OBJECTIVES:
A) In the listing, take the part that opens with the line containing "Click 我要报名 for the 童言童语讲党史 activity" and runs through the end of the listing, and write it out again with "activity" replaced by "event", changing nothing else. Leave the pictures out of your answer.
B) Write the next part of the forum thread about choosing new binoculars, starting after its last line.

# new Binoculars?



## 30-06-hunter (Sep 22, 2013)

Okay, the last of the gear I might need to replace are my old binoculars, current ones are some old Simmons 7x35 that were handed down. That being said, I prefer to stick with Nikon for the next pair and stay under $200. What do you guys have experience with and have served you well even if it's not Nikon?


----------



## outdoorser (Jan 14, 2013)

Personally I would probably go with Vortex Diamondback 12x50. I have vortex crossfire 10x42's and really wish I would have spent more money (my crossfires were $100 on cabelas bargain cave). But they were what I could afford at the time and I''ll be upgrading sometime.


----------



## 30-06-hunter (Sep 22, 2013)

outdoorser said:


> Personally I would probably go with Vortex Diamondback 12x50. I have vortex crossfire 10x42's and really wish I would have spent more money (my crossfires were $100 on cabelas bargain cave). But they were what I could afford at the time and I''ll be upgrading sometime.


I have read good reviews of the Vortex optics overall, but it's not a brand I grew up with so the skeptic in me may not allow it, still going to do more research on them though.


----------



## nocturnalenemy (Jun 26, 2011)

I haven't spent a lot of time looking through them, but the Leupold BX-2 Acadias are pretty good glass for the money. Had a few people tell me they liked them better than the Diamondbacks. Right around your price range depending on the mag/objective size you want.


----------



## outdoorser (Jan 14, 2013)

You know what i'm changing my suggestion slightly, instead go on ksl and search the scopes and optics section for a week or 2. I guarantee you'll find a great deal on whichever bino's you decide on, in fact maybe a $200 or under deal on a higher end pair. Oh and camofire.com has some good deals on nice bino's.


----------



## sk1 (Apr 7, 2013)

Interface element listing:
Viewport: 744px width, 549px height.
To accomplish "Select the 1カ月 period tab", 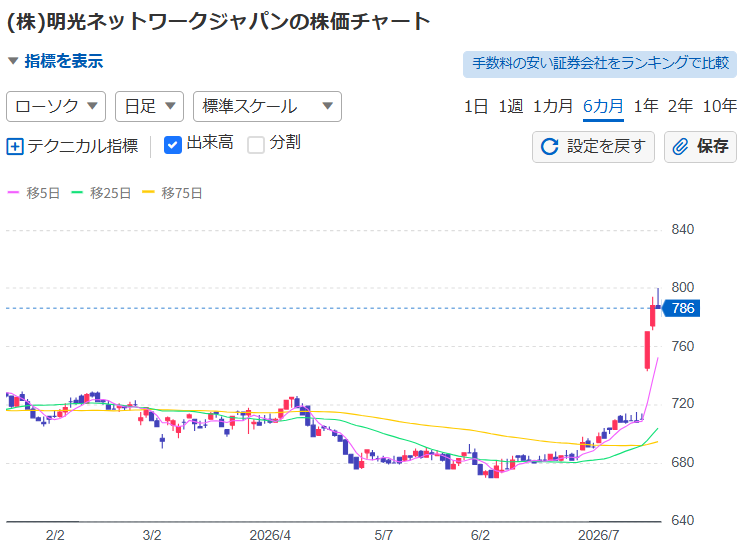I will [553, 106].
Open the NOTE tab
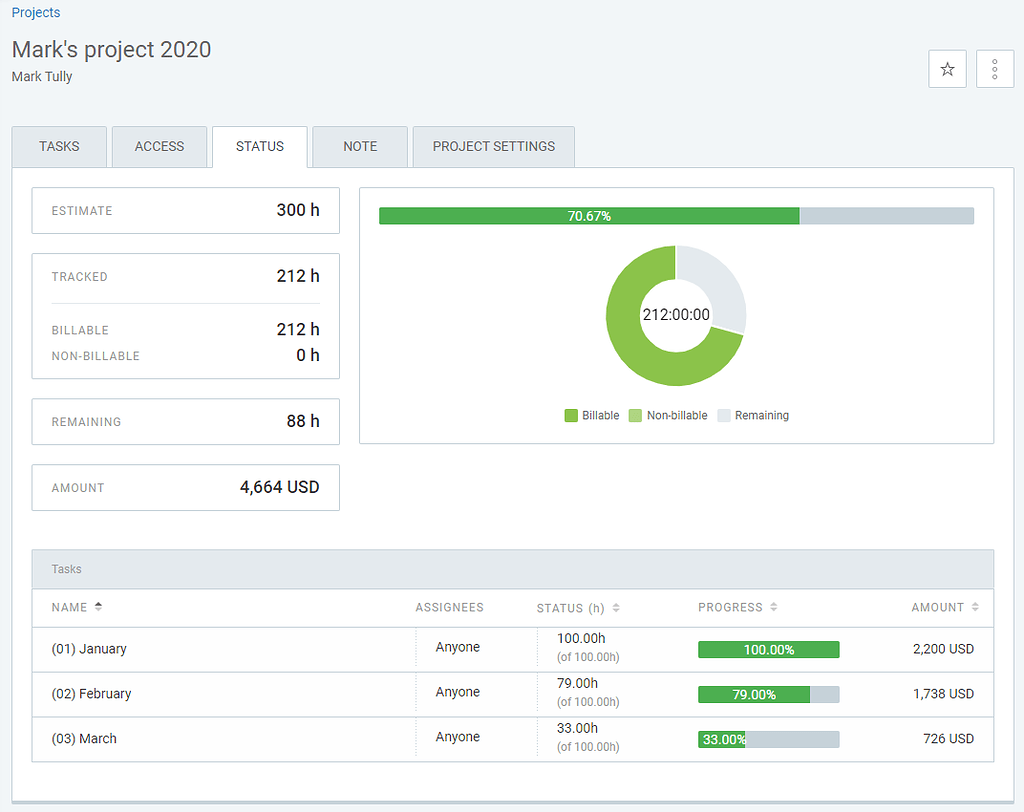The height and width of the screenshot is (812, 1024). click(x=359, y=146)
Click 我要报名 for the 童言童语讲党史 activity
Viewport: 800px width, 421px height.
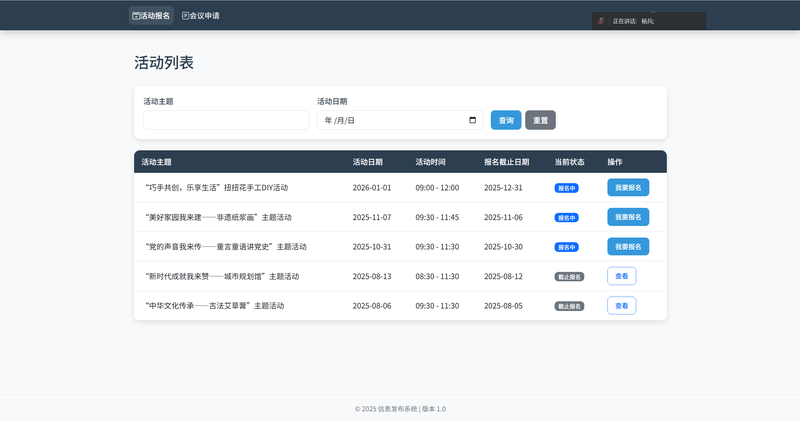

ANSWERS FOR THE TASKS:
A)
Click 我要报名 for the 童言童语讲党史 event
Viewport: 800px width, 421px height.

B)
The diamondbacks simply for the bulletproof warranty that they have honored for people time and time again. If you want these binos long term and don't want to worry about an eyecup falling off and warranties that won't cover it from other companies, go with vortex. Most optics around the $200 rather similar in performance whether it be Nikon vortex leupold or whatever. Go vortex for the warranty is what I would do. Many other companies have the same warranty but not on their lower price range optics.


----------



## brendo (Sep 10, 2013)

nocturnalenemy said:


> I haven't spent a lot of time looking through them, but the Leupold BX-2 Acadias are pretty good glass for the money. Had a few people tell me they liked them better than the Diamondbacks. Right around your price range depending on the mag/objective size you want.


+1 I guess I have to say this since I am the one who told you I liked them more than the diamondbacks:grin:


----------



## Nambaster (Nov 15, 2007)

$199.00 shipped to your door. http://www.blackovis.com/nikon-prostaff-7-10x42-binocular they are even your brand. Also I owned a pair of Vortex Diamondbacks and sent them in for warranty work 3 times. Shipping binos to Wisconsin is not cheap..


----------



## Critter (Mar 20, 2010)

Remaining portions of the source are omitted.